These are W.H. Auden's lines, written as the 1930s drew to a close and six years of global conflagration commenced. Eighty years later, they are pitifully, painfully apt as the second decade of our new century gives way to the third.
With 2019 staggering to its end, what do we see when we look back over the 2010s? What when we look forward to the 2020s? These are our questions, each to be answered without flinching, dissembling or deflecting.
It requires a wide-eyed Boy Scout's optimism to consider the decade now behind us and see anything other than a steady descent into global disorder, violence and abuse of international law. If this seems unduly pessimistic, it is merely because the 2010s were also a decade of probably unprecedented mis and disinformation, both deployed to mask responsibility for 10 years' worth of calamities that, with no obvious exceptions, could have been averted.
In this same line, you would have to be Hillary Clinton or Mickey Rooney, fresh from a rendition of "Yankee Doodle Dandy," to miss the rampantly pernicious character of American foreign policy this past decade. The evident trajectory resembles what we find on the climate-change question: Amid copious signs of crisis, the U.S. spent the last 10 years hurtling in the wrong direction. By any measure, it is now very arguably the primary source of global disorder in this century.
U.S. as Major Planetary Threat
The world comes to understand this, even if many Americans prefer to bury themselves in illusions and self-deceptions.
A Pew Research Center study published earlier this year indicated that nearly half the planet now considers the U.S. "a major threat" to their nations. This is almost double the rate of negative views Pew found in 2013, when it began this series of surveys.

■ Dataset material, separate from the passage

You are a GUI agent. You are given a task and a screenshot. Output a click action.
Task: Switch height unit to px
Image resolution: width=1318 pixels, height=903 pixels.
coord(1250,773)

Two years ago, the Council on Foreign Relations convened a workshop of Europeans to consider "Managing Global Disorder," as the event was titled. "To some," CFR reported afterward, "the principal source of instability has been the overzealous actions of the United States particularly in the wake of 9/11 in promoting democracy, human rights, and regime change around the world in contravention of established principles of state sovereignty."

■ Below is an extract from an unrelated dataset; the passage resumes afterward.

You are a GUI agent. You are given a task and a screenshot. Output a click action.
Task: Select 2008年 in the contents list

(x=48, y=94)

The good people at Pew seem intent on sanitizing the 2010s by dropping the blame for this rise in anti-American sentiment on Donald Trump's doorstep. The president certainly bears responsibility for souring the global mood, notably in pulling out of the Paris climate pact in 2017, the Iran nuclear accord a year later, and various arms-limitations agreements with Russia. But let us disabuse ourselves on one important point. The world's wariness and weariness of America's conduct beyond its shores was well in train before Mr. Trump went to Washington.